Directed by Salvador Simó
Written by Eligio R. Montero & Salvador Simó. Based on the graphic novel by Fermin Solis
Starring Jorge Usón, Fernando Ramos and Luis Enrique de Tomás
MPAA rating: Not Rated, but does feature three unsettling sequences of animal cruelty from Buñuel’s Las Hurdes
Running time: 1 hour and 20 minutes

by Ian Hrabe

In 1930, Luis Buñuel set out to make the follow-up to his landmark surrealist film L’Age D’Or (co-directed with Salvador Dali) not with another work of surrealism, but a documentary of the poverty-stricken people of the Las Hurdes region of Spain. Buñuel in the Labyrinth of the Turtles chronicles the production of Las Hurdes: Tierra Sin Pan (Land Without Bread) and in the process attempts to reveal the inner workings of a cinematic genius early in his career. It isn’t entirely successful, but the film makes great use of the biopic formula that opts to use a slice of the subject's life to represent the whole rather than the typically ho-hum A-to-Z approach. 

The film begins at the premiere of L’Age D’or where the Parisian audience riots and we see that Buñuel & Dali’s blasphemous cinematic experiment has alienated Buñuel from his financiers (one of whom, we see, has his mother go to the Vatican City to beg the pope not to excommunicate him). When Buñuel’s friend Ramón Acín wins the lottery and offers to fund his documentary, we descend into the fascinating and frustrating world of Buñuel the Filmmaker. Salvador Simó takes us into this world with animation that feels a little ramshackle, but has a handmade charm to it. This look is far better than most of the CGI’d-to-death animated movies that have cornered the market. 

The animation is at its best when delivering the surreal dream sequences Buñuel slips in and out of. This world of melting baguettes and four-story tall elephants standing on stilted legs shows us Buñuel’s baseline, which makes the fact that he is filming what is essentially a realist documentary designed to draw attention and pity to the plights of the people of Las Hurdes that much more interesting. When shooting begins, Buñuel can barely contain his surrealist tendencies. This brings up the question of whether or not a documentary presents the truth verbatim, or if that truth can be stretched and amplified through the creator.  

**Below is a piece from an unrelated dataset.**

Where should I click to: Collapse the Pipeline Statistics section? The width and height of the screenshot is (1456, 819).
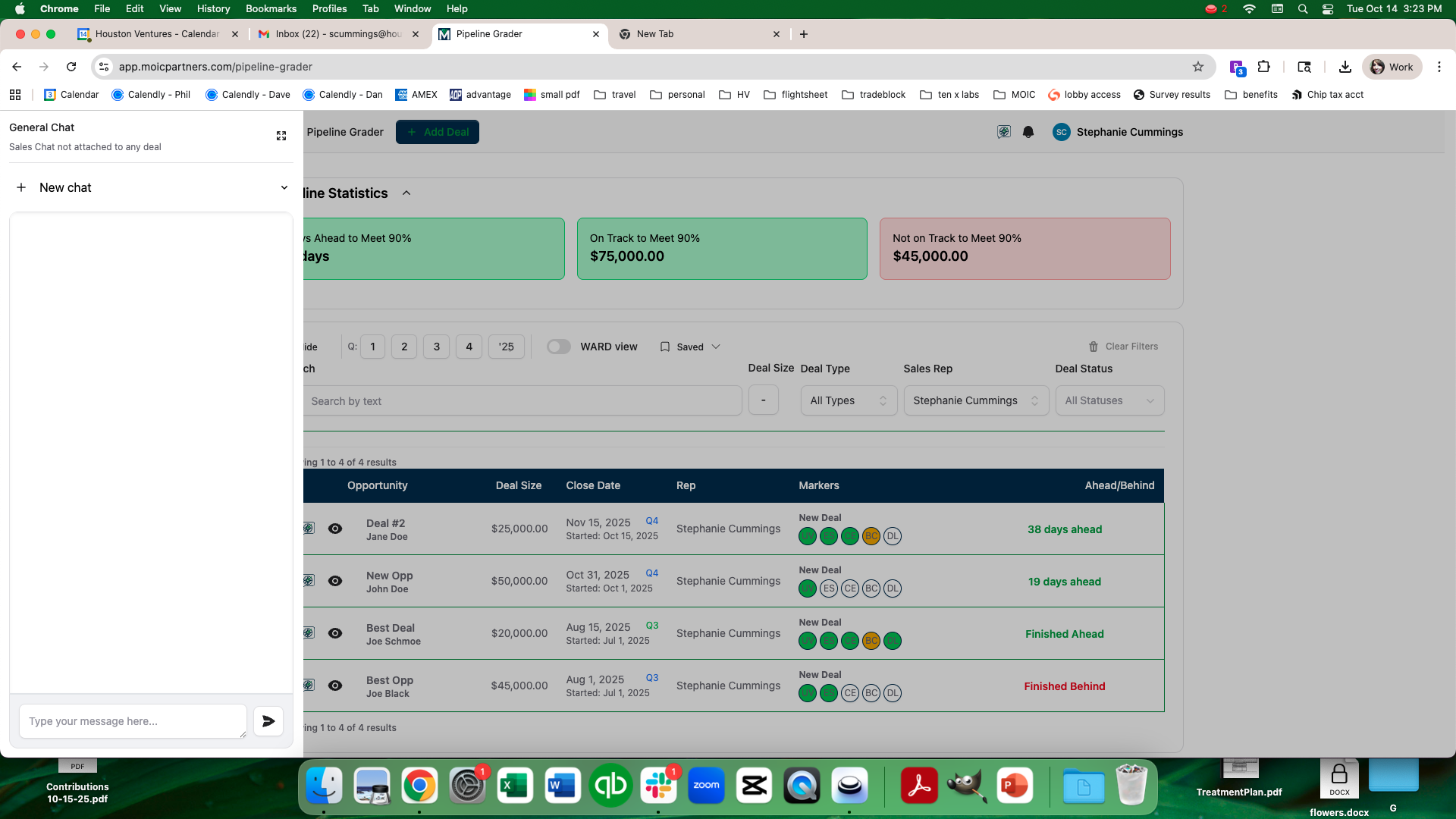pos(406,193)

We see Buñuel stage three shots in the film, all of them incidentally involving acts of horrifying animal cruelty. The village has a ritual where men ride through town on horseback and rip the head from a rooster dangling over the street. The filmmaker and his crew stage a closeup, but none of the erudite city boys have what it takes to rip the rooster’s head off so they outsource it to a local. Buñuel has heard that goats occasionally fall from the nearby cliffs, and when no goats fall during their visit Buñuel shoots one and sends it down the cliffside in dramatic fashion. The last, but certainly not least (horrifying), involves Buñuel recreating a story he read about the village in the book that spurred him to make the film. The people of Las Hurdes transport their beehives on donkey-back, and occasionally a hive will fall, cover the donkey in honey, and the bees will sting the donkey to death. Buñuel is clearly aroused by this image and deeply committed to including it in his film. One of Buñuel in the Labyrinth of the Turtles’ most interesting elements is when the film cuts to the actual footage of Las Hurdes (as hard as some of it is to watch). It marries the insane vision of Buñuel to his animated counterpart. 

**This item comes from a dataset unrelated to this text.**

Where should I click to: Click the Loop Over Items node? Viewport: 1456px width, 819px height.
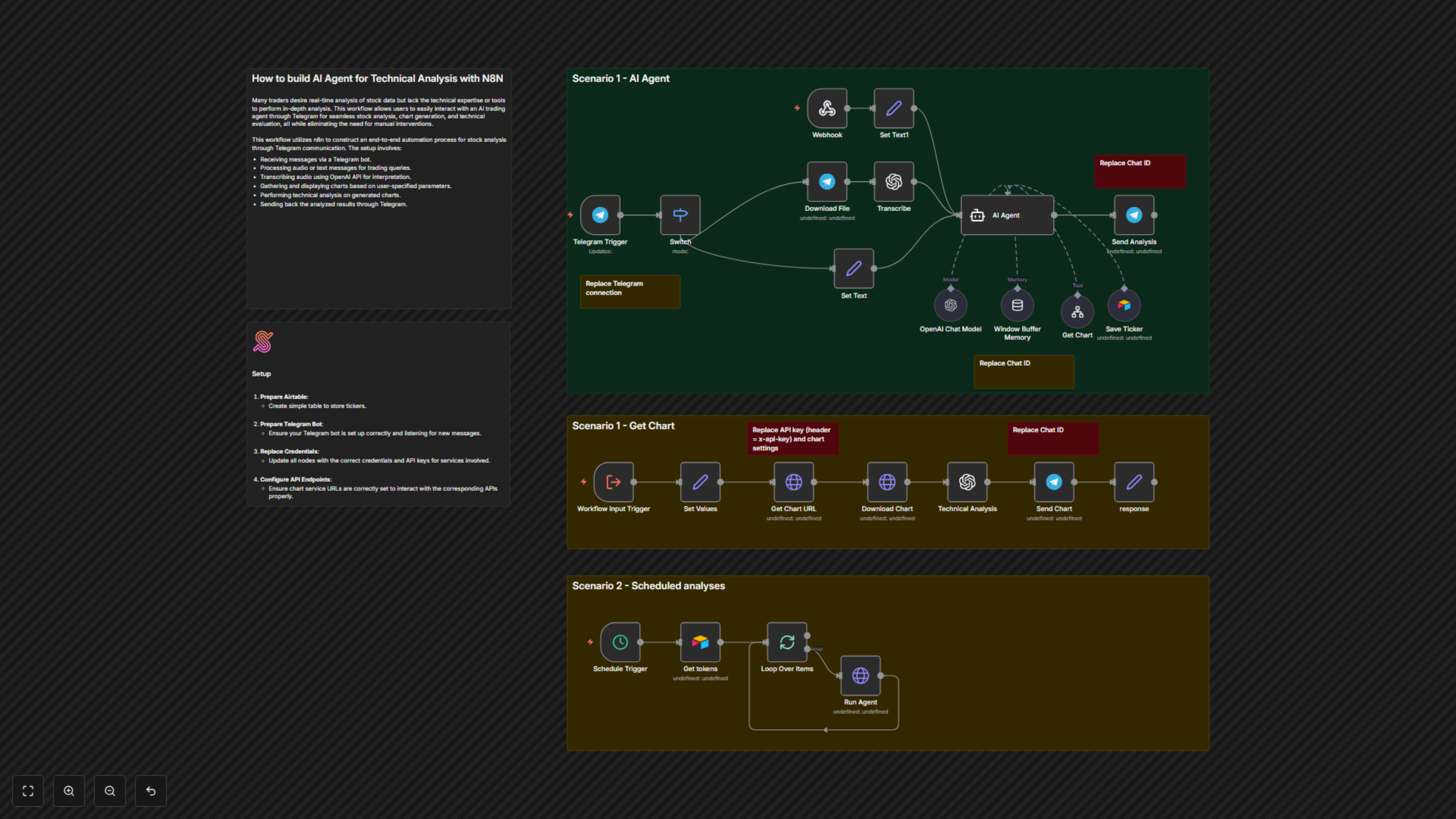787,642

When exploring the filmmaking process, Buñuel in the Labyrinth of the Turtles is engaging. As a film, however, it frequently struggles to dig past the surface level. The film’s coda alerts you that this film was about the relationship between Luis Buñuel and producer Ramón Acín, and while their dynamic of wild artist/conservative moneyman is at the core of the film’s drama, the dots don’t connect the way they need to for the closing pathos to land. There’s a whole subplot about Buñuel being desperate for his father’s approval as a boy that seems to just be there in an effort to give Buñuel depth, but ultimately this has no real impact on the story being told. There are attempts at humor that fall totally flat, and a weird boy’s club vibe that isn’t totally pervasive but features a scene that shows a sexy woman walking down the street and cuts to two men ranking her on a scale of 1 to 10, which is gross and distracting). It’s hard to understand why Buñuel had to make this film in particular when common sense dictated he continue down the surrealist rabbit hole that would lead to some of the most distinctive films of the 20th Century.

One thing the film does exceptionally well is that it avoids painting Buñuel as a wicked genius who needs to be catered to by all of the other characters to make that genius a reality. The crew often ends up bending to his will, but he is at least portrayed as a constant pain in the ass. In one sequence toward the end of filming Las Hurdes he dons a nun’s habit and refuses to remove it before going into the village to film despite the protests of his crew. He eventually takes it off, but only after the mayor of the village calls him a heretic and threatens to kick them out of Las Hurdes (and he really only takes it off when he sees a donkey carrying beehives and knows he needs to be all-business for his forthcoming donkey snuff film). Buñuel in the Labyrinth of the Turtles’ central theme is a meditation on art and reality, and where the two intersect. While it fully reveres Buñuel, it doesn’t worship him, and does a decent job probing at the human being beneath the artiste. Though the film doesn’t always work, it’s a noble effort nonetheless.